* _TASK BRIEF_
Format the lines below as a Markdown table with the columns Row and Line, starting at the line that contains "Where should I click to: Open PCPOS" and ending at the last line, and leave out blank lines.

-------- RECORDS SUPPLIED --------

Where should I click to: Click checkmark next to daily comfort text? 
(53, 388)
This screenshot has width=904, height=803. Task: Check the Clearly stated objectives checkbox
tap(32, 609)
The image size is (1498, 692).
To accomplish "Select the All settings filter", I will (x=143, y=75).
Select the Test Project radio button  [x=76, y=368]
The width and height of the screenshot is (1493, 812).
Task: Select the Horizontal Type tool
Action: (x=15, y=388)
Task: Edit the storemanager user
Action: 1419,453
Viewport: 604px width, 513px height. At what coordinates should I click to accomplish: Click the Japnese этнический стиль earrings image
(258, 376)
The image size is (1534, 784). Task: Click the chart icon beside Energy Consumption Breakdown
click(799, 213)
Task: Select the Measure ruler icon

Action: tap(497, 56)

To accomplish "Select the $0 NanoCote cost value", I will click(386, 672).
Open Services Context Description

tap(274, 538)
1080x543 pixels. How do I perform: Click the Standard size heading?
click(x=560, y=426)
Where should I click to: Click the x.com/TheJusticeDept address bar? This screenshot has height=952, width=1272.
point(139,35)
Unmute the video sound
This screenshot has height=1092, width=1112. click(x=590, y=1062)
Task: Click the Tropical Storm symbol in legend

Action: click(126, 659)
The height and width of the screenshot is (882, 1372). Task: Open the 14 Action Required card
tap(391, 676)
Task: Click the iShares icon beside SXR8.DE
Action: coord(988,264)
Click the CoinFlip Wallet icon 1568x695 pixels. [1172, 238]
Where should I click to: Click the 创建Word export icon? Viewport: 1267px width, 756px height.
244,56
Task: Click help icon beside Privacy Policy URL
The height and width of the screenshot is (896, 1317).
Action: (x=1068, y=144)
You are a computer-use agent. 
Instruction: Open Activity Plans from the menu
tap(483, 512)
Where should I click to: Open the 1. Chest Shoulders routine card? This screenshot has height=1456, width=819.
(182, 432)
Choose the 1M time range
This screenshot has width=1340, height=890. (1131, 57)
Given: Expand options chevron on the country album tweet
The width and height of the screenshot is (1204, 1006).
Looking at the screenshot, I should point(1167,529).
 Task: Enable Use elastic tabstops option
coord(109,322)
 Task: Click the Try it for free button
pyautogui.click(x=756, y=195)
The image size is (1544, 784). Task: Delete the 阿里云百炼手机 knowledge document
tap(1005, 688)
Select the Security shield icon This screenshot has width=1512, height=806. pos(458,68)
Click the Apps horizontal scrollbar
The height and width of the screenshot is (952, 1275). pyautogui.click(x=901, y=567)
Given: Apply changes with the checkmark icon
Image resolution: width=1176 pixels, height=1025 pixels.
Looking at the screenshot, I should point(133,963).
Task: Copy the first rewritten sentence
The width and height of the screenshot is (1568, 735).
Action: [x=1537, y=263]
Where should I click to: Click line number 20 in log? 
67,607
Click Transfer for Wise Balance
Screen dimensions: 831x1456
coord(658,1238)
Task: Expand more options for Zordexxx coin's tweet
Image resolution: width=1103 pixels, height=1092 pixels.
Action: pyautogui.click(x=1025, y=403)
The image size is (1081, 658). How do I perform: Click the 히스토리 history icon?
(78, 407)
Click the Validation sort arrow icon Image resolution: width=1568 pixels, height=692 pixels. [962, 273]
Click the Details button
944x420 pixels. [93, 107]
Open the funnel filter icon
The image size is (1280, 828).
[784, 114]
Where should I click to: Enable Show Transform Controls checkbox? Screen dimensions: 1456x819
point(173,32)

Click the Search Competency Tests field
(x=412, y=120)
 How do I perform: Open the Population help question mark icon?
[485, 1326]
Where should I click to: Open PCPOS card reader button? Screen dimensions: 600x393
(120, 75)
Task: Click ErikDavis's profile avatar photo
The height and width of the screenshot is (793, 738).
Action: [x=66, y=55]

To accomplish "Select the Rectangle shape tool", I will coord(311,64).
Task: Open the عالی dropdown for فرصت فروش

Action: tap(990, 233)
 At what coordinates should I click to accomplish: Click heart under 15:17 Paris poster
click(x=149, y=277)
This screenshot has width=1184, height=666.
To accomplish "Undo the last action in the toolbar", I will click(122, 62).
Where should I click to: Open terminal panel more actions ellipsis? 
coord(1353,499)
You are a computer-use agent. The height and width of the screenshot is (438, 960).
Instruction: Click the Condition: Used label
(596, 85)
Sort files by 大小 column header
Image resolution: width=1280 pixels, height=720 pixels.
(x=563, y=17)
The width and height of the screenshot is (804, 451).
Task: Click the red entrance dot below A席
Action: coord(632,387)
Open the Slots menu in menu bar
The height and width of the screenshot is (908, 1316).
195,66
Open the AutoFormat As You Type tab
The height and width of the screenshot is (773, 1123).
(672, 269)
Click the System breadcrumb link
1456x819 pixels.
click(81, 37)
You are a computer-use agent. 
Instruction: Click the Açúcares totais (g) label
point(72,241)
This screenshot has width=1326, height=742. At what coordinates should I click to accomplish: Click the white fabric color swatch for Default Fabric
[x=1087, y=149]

--------

* _ANSWER TO THIS PROBLEM_
| Row | Line |
|---|---|
| 1 | Where should I click to: Open PCPOS card reader button? Screen dimensions: 600x393 |
| 2 | (120, 75) |
| 3 | Task: Click ErikDavis's profile avatar photo |
| 4 | The height and width of the screenshot is (793, 738). |
| 5 | Action: [x=66, y=55] |
| 6 | To accomplish "Select the Rectangle shape tool", I will coord(311,64). |
| 7 | Task: Open the عالی dropdown for فرصت فروش |
| 8 | Action: tap(990, 233) |
| 9 |  At what coordinates should I click to accomplish: Click heart under 15:17 Paris poster |
| 10 | click(x=149, y=277) |
| 11 | This screenshot has width=1184, height=666. |
| 12 | To accomplish "Undo the last action in the toolbar", I will click(122, 62). |
| 13 | Where should I click to: Open terminal panel more actions ellipsis?  |
| 14 | coord(1353,499) |
| 15 | You are a computer-use agent. The height and width of the screenshot is (438, 960). |
| 16 | Instruction: Click the Condition: Used label |
| 17 | (596, 85) |
| 18 | Sort files by 大小 column header |
| 19 | Image resolution: width=1280 pixels, height=720 pixels. |
| 20 | (x=563, y=17) |
| 21 | The width and height of the screenshot is (804, 451). |
| 22 | Task: Click the red entrance dot below A席 |
| 23 | Action: coord(632,387) |
| 24 | Open the Slots menu in menu bar |
| 25 | The height and width of the screenshot is (908, 1316). |
| 26 | 195,66 |
| 27 | Open the AutoFormat As You Type tab |
| 28 | The height and width of the screenshot is (773, 1123). |
| 29 | (672, 269) |
| 30 | Click the System breadcrumb link |
| 31 | 1456x819 pixels. |
| 32 | click(81, 37) |
| 33 | You are a computer-use agent.  |
| 34 | Instruction: Click the Açúcares totais (g) label |
| 35 | point(72,241) |
| 36 | This screenshot has width=1326, height=742. At what coordinates should I click to accomplish: Click the white fabric color swatch for Default Fabric |
| 37 | [x=1087, y=149] |